:: EXERCISE TEXT ::
=== Section Start ===

HILLARY: How will you pay for the pony? Where will the pony come from? How will you get Congress to agree to the pony?
BERNIE: Hillary thinks America doesn’t deserve a pony.
Again, this analogy fails any test of reality or relevance. In reality, Clinton was issuing gratuitous assaults on Sanders and his policies, something her many surrogates in the Democratic Party and the elite media buttressed.
In fact, Sanders had detailed (and quite realistic) plans outlining how he would pay for his proposals on his website, and they were extremely popular with the majority of voters. He proposed a financial transactions tax on securities (supported by more than 60% of Americans); eliminating various tax loopholes for the rich and corporations (supported by an overwhelming majority of Americans); eliminating the cap on the payroll tax so that the rich don’t get the majority of their income sheltered from the tax (supported by more than 60% of Americans and by 80% if phased in); and sponsoring a modest increase in payroll taxes (it would add about $1.61 a week to the average household) to help pay for his expansive social programs.
The most controversial proposal in Sanders’ platform involved his plan to pay for universal single payer health care. He proposed a 2.2 percent increase on payroll taxes for households, and a 6.2 percent match by employers. This would have raised taxes, but it would have also substantially reduced the net amount Americans paid for health care, saving American families thousands of dollars. The average family of four paid $24,671 on health care in 2015.
The bottom line is that Sanders’ had a viable plan to pay for his pony and the elements of the plan were extremely popular with the majority of Americans. No doubt he would have had a hard time selling Congress, but he never intended to do that – he was going to sell it to their boss -- the American people. That, by the way, is called leadership.

=== Section End ===

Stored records

=== Section Start ===

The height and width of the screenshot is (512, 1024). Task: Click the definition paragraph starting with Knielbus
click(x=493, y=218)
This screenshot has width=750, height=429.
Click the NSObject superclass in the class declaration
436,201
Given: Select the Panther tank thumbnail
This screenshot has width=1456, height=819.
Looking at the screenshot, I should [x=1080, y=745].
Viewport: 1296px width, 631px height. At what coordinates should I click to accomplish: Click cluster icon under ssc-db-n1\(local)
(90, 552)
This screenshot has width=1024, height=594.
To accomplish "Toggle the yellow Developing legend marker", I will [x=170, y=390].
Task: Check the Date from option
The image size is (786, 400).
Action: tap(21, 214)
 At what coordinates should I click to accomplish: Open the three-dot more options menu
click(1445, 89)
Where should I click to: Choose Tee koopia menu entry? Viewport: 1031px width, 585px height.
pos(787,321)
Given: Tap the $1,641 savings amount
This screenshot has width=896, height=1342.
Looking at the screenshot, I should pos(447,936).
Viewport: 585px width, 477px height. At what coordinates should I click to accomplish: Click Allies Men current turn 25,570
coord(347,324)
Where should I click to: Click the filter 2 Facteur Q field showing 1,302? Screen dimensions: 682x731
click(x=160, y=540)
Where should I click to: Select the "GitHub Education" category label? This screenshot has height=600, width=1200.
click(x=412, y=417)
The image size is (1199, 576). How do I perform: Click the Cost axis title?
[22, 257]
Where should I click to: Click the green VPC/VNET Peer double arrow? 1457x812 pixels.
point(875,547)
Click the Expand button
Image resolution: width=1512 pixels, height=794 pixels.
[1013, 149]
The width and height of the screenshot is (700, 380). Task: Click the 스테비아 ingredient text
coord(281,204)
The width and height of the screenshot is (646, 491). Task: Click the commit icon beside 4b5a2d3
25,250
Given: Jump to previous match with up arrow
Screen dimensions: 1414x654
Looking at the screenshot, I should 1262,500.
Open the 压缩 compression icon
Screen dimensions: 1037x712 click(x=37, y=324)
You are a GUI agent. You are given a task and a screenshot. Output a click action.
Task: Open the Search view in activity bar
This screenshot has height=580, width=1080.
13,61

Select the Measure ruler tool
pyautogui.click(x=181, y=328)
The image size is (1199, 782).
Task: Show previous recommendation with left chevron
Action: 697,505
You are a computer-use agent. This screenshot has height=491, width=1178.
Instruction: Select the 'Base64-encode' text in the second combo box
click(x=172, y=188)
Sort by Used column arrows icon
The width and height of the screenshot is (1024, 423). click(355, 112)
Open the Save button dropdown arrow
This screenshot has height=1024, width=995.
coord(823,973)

=== Section End ===

:: EXERCISES ::
A: In the passage on Sanders' funding plans, how much did the average family of four pay on health care in 2015?
B: Edit the passage on Sanders' funding plans from "HILLARY: How will" to "elite media buttressed.", inclusive, putting "unicorn" in place of "pony".

:: EXERCISE ANSWERS ::
A: $24,671

B:
HILLARY: How will you pay for the unicorn? Where will the unicorn come from? How will you get Congress to agree to the unicorn?
BERNIE: Hillary thinks America doesn’t deserve a unicorn.
Again, this analogy fails any test of reality or relevance. In reality, Clinton was issuing gratuitous assaults on Sanders and his policies, something her many surrogates in the Democratic Party and the elite media buttressed.